HIKE/BIKE For those who prefer to witness the river’s beauty from dry land, the McKenzie River Trail is one of the best mountain-bike rides in Oregon. It descends nearly 1,750 feet down the lava flows of Clear Lake, past the high-rise falls of Sahalie and Koosah and the dry riverbed above Tamolitch Pool, and finally through the towering old-growth forest near the town of McKenzie Bridge. The path has plenty of easier, upright pedaling between all the sharp rocks that line the track.

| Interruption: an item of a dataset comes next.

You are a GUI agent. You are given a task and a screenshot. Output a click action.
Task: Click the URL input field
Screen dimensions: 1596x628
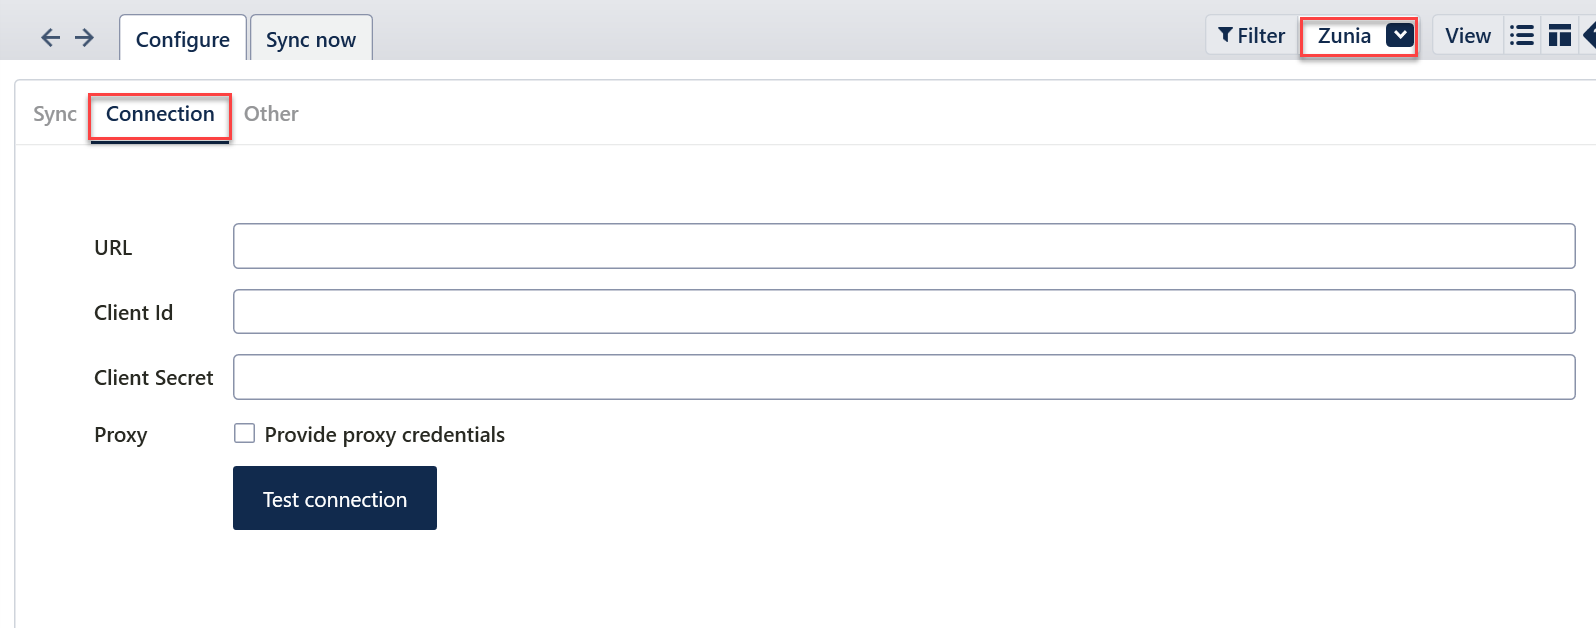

Fraught with steep, rock-choked descents and slippery bridge crossings, the twenty-six-mile trail may be too technical for some riders, so in that case, ditch the bike, lace up your boots, pick a section, and start hiking. For the most scenic payoff, take the Clear Lake Loop Trail, where you’ll find an eerie array of coral-like lava that bubbled right up to the water’s edge, and three-thousand-year-old petrified tree trunks poking up from the lake’s depths like the posts of an ancient abandoned pier.
FISH Although not as famed for fishing as the Deschutes or the North Umpqua, the McKenzie has a bonus neither of those rivers share: it’s legal to fish from a boat. That means you can cover more water and, if the fish aren’t biting in one spot, cast your line elsewhere. Near Eugene, the river flattens and spreads out, meandering swift and clear over riffles that make it ideal for trout fishing. Although the McKenzie contains salmon and steelhead, anglers covet its famous redband, a variety of native rainbow trout (although you can’t keep these). Your best bet for catching them might lie with guide Aaron Helfrich (helfrich.com; $275/half day), whose family has been guiding on the McKenzie for more than eighty years.
PADDLE While Sahalie and Koosah Falls remain experts-only paddling turf, 17.5 miles downstream, near McKenzie Bridge, the river offers a fine beginner’s sampler with long, placid stretches of water interrupted by exhilarating Class II and III wake-up calls. Oregon Whitewater Adventures’ full-day trip (oregonwhitewater.com; $90) covers twelve miles of river, riding past the majestic Eagle Rock Spire and the occasional picturesque cottage, and culminating in the Marten Rapid—a pulse-racing Class III section that white-water guidebook Soggy Sneakers describes as a scuba-diving treasure trove: so bouncy is the ride that unwary boaters sometimes lose their sunglasses, wallets, and watches. But better your belongings go overboard than you, for the springs that feed the river pump in bracing 48-degree water. Of course, getting dunked can have its own rewards, too—like an excuse to warm up in one of the three pools at Belknap Hot Springs ($7 per hour).